> _Data extract_:

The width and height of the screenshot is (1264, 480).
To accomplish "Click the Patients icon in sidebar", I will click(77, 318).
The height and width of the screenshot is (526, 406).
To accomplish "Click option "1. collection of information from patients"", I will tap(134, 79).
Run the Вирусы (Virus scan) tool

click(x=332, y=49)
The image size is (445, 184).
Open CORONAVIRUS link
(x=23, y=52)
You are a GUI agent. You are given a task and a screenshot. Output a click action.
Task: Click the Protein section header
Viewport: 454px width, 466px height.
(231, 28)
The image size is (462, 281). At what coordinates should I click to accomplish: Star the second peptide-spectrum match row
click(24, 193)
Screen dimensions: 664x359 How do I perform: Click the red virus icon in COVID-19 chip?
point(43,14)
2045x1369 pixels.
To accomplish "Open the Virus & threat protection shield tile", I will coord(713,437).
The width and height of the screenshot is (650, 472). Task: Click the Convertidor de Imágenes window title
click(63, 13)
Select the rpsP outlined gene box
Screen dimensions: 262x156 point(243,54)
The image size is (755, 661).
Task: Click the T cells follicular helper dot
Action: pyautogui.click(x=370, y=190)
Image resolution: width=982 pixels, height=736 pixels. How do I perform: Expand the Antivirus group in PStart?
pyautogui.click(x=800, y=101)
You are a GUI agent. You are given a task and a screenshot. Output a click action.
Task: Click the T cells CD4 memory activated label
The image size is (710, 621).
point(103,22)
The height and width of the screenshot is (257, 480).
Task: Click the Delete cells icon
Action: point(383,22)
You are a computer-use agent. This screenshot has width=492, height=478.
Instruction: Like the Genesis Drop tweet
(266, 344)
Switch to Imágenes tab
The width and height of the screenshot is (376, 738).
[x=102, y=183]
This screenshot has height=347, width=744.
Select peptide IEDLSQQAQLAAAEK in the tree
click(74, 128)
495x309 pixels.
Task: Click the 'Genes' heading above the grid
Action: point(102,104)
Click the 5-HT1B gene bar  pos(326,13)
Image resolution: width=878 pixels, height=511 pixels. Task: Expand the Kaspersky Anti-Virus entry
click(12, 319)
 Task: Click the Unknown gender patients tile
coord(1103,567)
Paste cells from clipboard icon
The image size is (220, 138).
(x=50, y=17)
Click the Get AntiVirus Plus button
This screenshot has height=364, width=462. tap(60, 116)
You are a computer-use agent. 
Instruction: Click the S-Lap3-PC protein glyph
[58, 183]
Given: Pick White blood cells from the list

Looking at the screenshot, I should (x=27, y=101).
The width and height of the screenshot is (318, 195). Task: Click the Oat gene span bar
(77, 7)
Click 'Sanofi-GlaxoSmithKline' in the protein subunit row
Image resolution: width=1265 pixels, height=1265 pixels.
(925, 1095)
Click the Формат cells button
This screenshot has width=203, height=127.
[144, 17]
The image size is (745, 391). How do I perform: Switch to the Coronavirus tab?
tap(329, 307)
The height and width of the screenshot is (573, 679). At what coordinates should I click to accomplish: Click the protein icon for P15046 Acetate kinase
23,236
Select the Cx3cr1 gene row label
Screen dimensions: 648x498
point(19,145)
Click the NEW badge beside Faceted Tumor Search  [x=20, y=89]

> _Exercise description_: From the entries above, collect every line with the string "agent" in it.

> _Worked solution_:
You are a GUI agent. You are given a task and a screenshot. Output a click action.
You are a GUI agent. You are given a task and a screenshot. Output a click action.
You are a computer-use agent. This screenshot has width=492, height=478.
You are a computer-use agent. 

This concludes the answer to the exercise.